ABC is an equilateral triangle with vertex A fixed and B moving in a given straight line. Find the locus of C
I drew some figures and realised that locus is a straight line and the part left is to prove
Now, consider a equilateral triangle ABC and consider a line $l$ passing through B. Let us take any point P on line $l$,join PQ and AQ. As per question this new triangle APQ must be equilateral.This is what I have to prove
After thinking for some time and doing some work, i realised that to prove the statement it suffice to prove that $ABP \cong ACQ$. I am struggling to prove it.I thought about in all ways but still i am unable to prove it (try to prove it by only pure elementary method ) EDIT: here angle APQ = 60.

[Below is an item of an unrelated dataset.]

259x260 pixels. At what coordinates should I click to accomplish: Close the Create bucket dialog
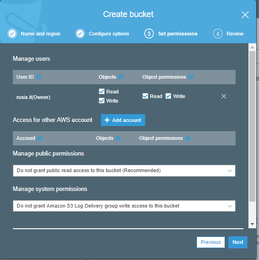[245, 15]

In general, it can be shown that the locus of the vertex Q is
$$(\sqrt3 -\tan\theta)x-(\sqrt3\tan\theta +1)y = a(\sqrt3+\tan\theta)\tag 1$$
where $\theta$ is the angle between the lines BQ and BP and the $a$ is the side length of the equilateral triangle ABC. Note that the locus (1) is a straight line. However, it does not coincide with the line BQ, as assumed in the question. Only in the special case of $\theta = 60^\circ$, it is so as the locus (1) reduces to
$$ y = -\frac{\sqrt3}2a$$
Assume then $\theta = 60$. It can be shown geometrically that the triangle APQ is equilateral. Extend AB to D and construct the equilateral triangle BDP. Given that $\angle APD = \angle BPQ$, $\angle ADP = \angle QBP$, as well as BP = DP, the triangles ADP and QBP are congruent. Thus, AP = QP = AQ.